3kg strawberries for 2 euros seemed like a very good deal. I used the sugar tongs that used to be my mother's to hull them quickly, and made just over eight pots of jam:

In the evening of my birthday we had our usual Friday meal with our local friends, and they gave me this lovely miniature rose, which we planted out on a balcony near our 'garden':

It's almost twelve years since we moved to this house, so it's not surprising that some appliances have started to misbehave. I wrote in October last year about having to replace our freezer.  About a month ago I turned on the knob for our oven... and the electricity went off. I thought at first it was a power cut, but went to check the power trip thing and found it had tripped off.

So I turned it on... and then, when I tried to turn the oven on again, the same thing happened.  It wasn't urgent to use the oven that day, and Richard wasn't there. So I used other methods to cook, and looked online to see if I could work out what the problem might be.

It was an Ariston oven, so I knew from TV advertisement indoctrination in the 1980s that it would go 'on and on and on and on'... which, indeed, it has.  It wasn't new when we bought the house in 2006; at a rough estimate, we think it was probably at least ten years old then.  It's worked well, on the whole, although a few times the glass front fell out and was complicated to put back. At Christmas our son Tim commented that it didn't seem to be heating as well as it should... and I had noticed it was taking much longer to warm up than it used to. 

Google told me that the most likely cause of the power tripping was that the heating element would need to be replaced.  When Richard came home, we discussed it, and - taking into account the age of the oven - decided that it would be more sensible (and not THAT much more expensive) to replace the oven.  

So, a few days later, courtesy of George Theodorou (from whom we buy all our white goods, and who offers free delivery and installation as well as pretty good prices and excellent service, when needed) our new oven was installed:

We didn't want anything fancy, and I definitely didn't want a touch screen. It had to fit exactly in the space given, and we wanted a rotary fan at the back, as well as easy-cleaning... so once we'd narrowed it down, we chose what looked like the best value.  So far, we've been very pleased.

Reducing plastic
At the start of the year, Cyprus was supposed to introduce a one-cent charge for plastic carrier bags, in preparation for the requirement to implement a higher charge in July. Most of Europe did this some years ago, but as happens in so many situations, Cyprus lags behind. We have used cloth carrier bags - when we remember - for a couple of years, now. But the locals, who don't necessarily travel outside Cyprus, are used to the free plastic carriers . Until recently, we haven't seen any real encouragement to reduce them.

But a couple of weeks ago, on what has become an every-other-month visit to Metro Supermarket, we saw an advert for trolley bags. I'd seen this idea in a catalogue and it had seemed ingenious: different sized bags, joined by velcro, which could be used in a supermarket trolley, then separated for putting into the car and carrying into the house. Metro were selling them - although they weren't easy to find! - at a better price than I had seen before.  So we decided to get some.

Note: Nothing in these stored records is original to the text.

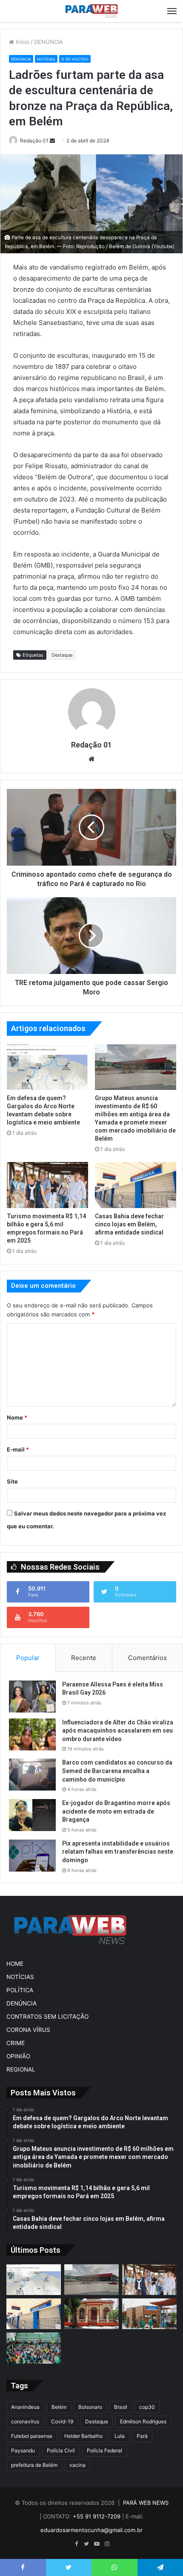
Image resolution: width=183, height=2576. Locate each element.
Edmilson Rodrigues (143, 2421)
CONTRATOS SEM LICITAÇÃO (47, 2016)
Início (21, 41)
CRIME (15, 2043)
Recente (83, 1658)
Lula (119, 2436)
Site (12, 1481)
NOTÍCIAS (46, 59)
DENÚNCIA (48, 41)
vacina (77, 2465)
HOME (14, 1963)
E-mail (18, 1449)
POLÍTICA (19, 1990)
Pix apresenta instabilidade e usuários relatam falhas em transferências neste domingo (117, 1851)
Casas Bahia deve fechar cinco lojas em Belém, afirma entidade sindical (129, 1224)
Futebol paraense (31, 2436)
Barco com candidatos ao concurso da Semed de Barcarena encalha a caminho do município (117, 1770)
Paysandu (23, 2450)
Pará (142, 2436)
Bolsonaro (90, 2407)
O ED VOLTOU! (75, 59)
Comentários (147, 1658)
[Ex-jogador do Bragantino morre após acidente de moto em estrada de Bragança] (32, 1815)
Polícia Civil (61, 2450)
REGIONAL (20, 2069)
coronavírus (25, 2421)
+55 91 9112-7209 (96, 2516)
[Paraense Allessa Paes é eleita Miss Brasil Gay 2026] (32, 1697)
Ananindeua (25, 2407)
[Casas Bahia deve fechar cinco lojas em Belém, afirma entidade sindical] (135, 1185)
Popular (28, 1658)
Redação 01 (34, 140)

They would be ideal in supermarkets with self-scanning, but that hasn't come to Cyprus yet, and I doubt if it will any time soon. Still, they were fine to pack things into after they were scanned at the checkout; the blue one at the end is a cool bag but we had too much cold/frozen stuff for it to close:

I wasn't sure if these bags would fit in other supermarket trolleys, but this week we went to Lidl (also an every-other-month exercise) and they worked well there.

I was going to write even more in this post - about theatre productions, and macaroni straws, and heatwaves, and a new (to us) boat... but I've been writing for over an hour, and it's well past my bedtime.  So perhaps, if I get back in the habit of blogging, they'll be mentioned in my next post.


Cathleen said...

I was excited to see your post! I have been checking every few days. I am so glad you got to celebrate the special day with Richard's mother!

alban said...

As with Cathleen, I am truly delighted to see you back.